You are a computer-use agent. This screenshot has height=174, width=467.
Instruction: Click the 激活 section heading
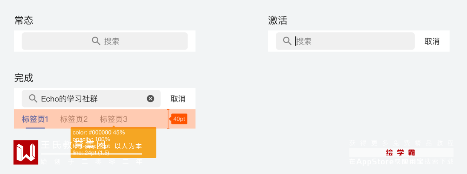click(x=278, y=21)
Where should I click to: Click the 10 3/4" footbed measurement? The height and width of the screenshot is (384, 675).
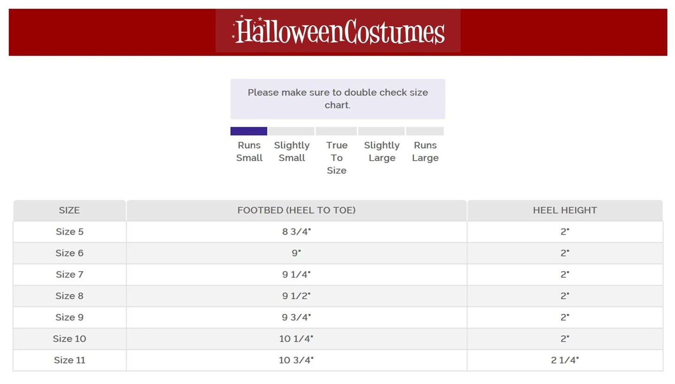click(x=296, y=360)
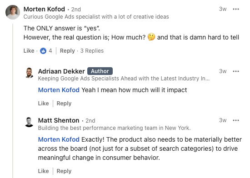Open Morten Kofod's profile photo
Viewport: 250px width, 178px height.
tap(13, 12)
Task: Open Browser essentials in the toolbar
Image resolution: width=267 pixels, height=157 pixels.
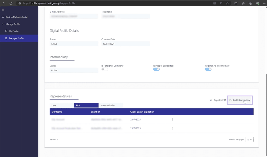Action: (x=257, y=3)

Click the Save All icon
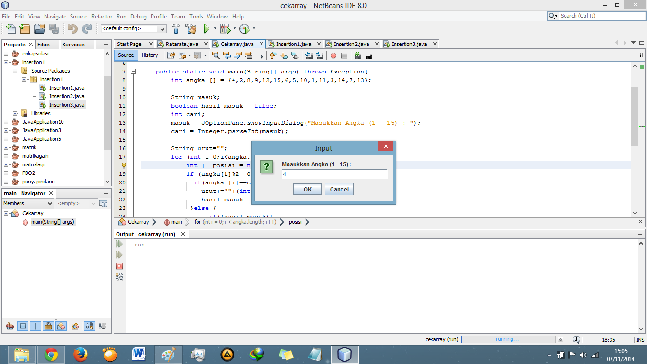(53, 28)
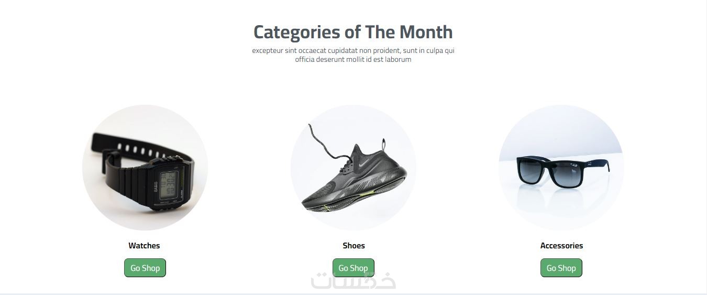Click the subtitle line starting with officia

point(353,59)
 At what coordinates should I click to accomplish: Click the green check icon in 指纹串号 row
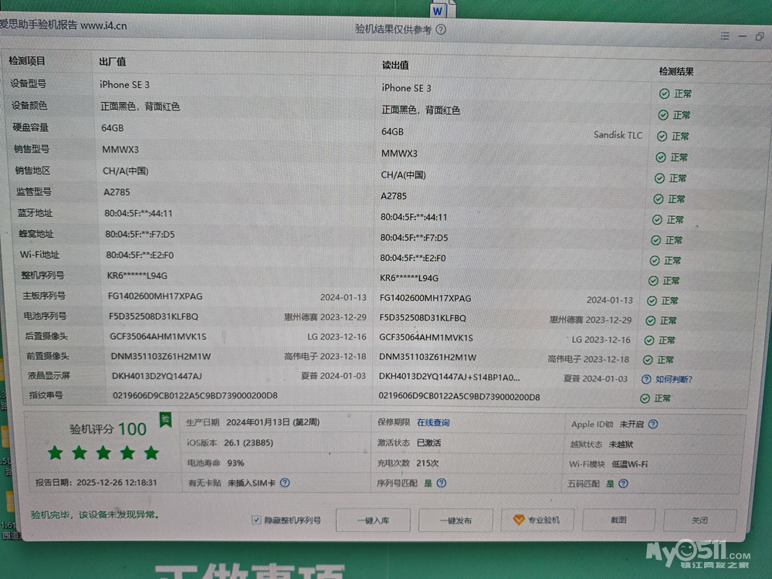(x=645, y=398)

________________________

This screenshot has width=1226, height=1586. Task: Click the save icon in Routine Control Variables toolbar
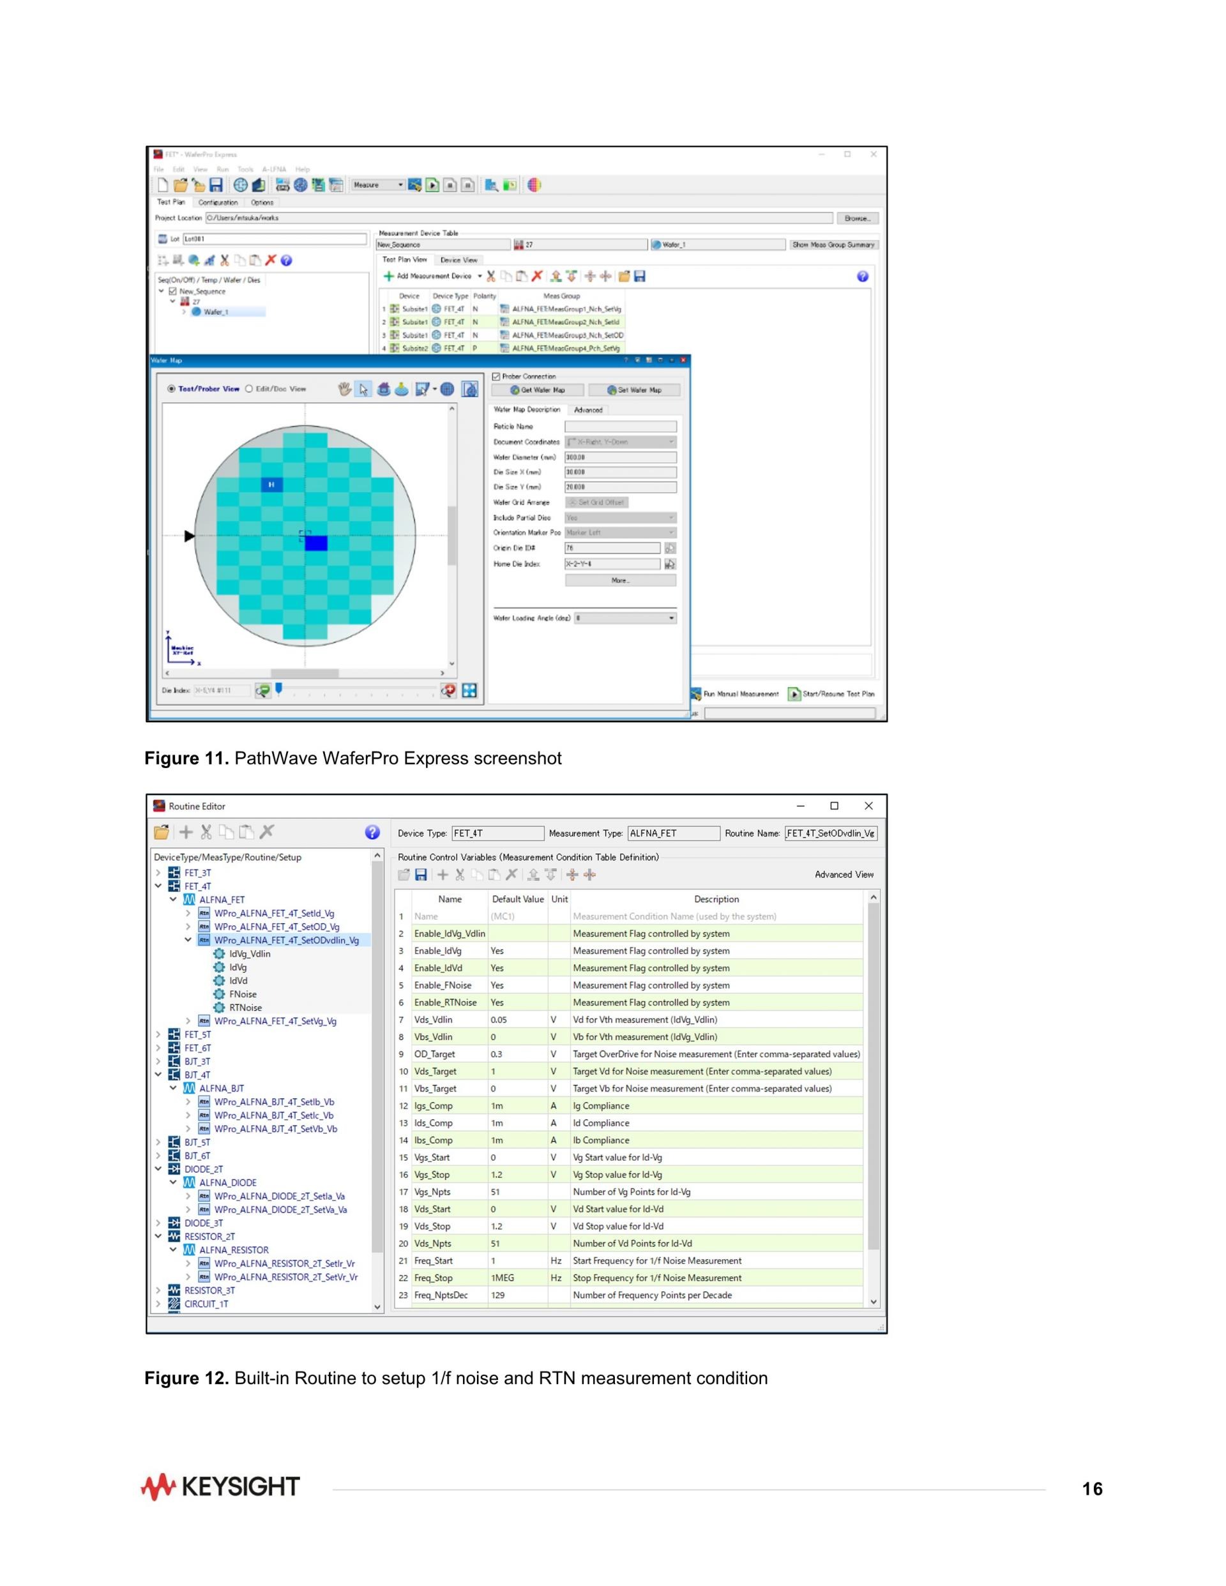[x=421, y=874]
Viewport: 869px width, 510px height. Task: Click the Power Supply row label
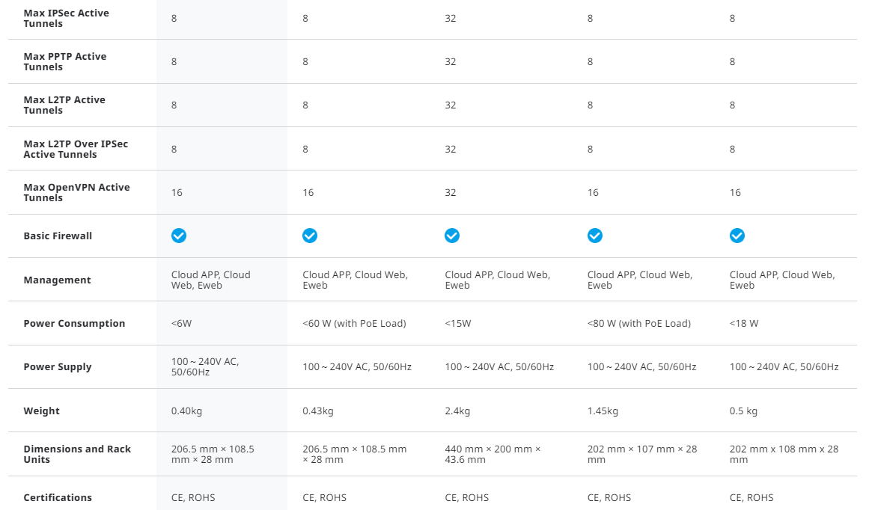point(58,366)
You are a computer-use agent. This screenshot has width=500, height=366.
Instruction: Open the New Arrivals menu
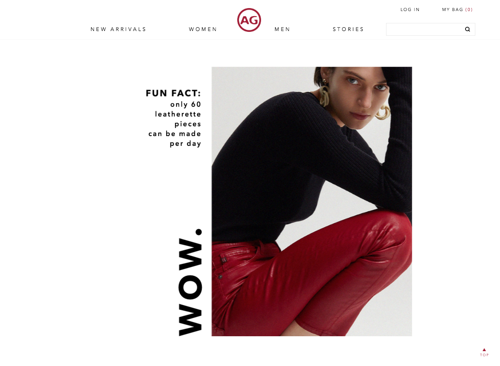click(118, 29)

________________________

Can you extract the rows between the line containing "has height=174, width=467." and the line containing "(x=645, y=398)", inclusive, reproducing each line verbatim and leaving out the pictures?

### Final result
You are a computer-use agent. This screenshot has height=174, width=467.
Instruction: Click the 激活 section heading
click(x=278, y=21)
Where should I click to: Click the 10 3/4" footbed measurement? The height and width of the screenshot is (384, 675).
click(x=296, y=360)
Open Morten Kofod's profile photo
Viewport: 250px width, 178px height.
tap(13, 12)
Task: Open Browser essentials in the toolbar
Image resolution: width=267 pixels, height=157 pixels.
Action: (x=257, y=3)

Click the Save All icon
(53, 28)
Click the subtitle line starting with officia

point(353,59)
 At what coordinates should I click to accomplish: Click the green check icon in 指纹串号 row
(x=645, y=398)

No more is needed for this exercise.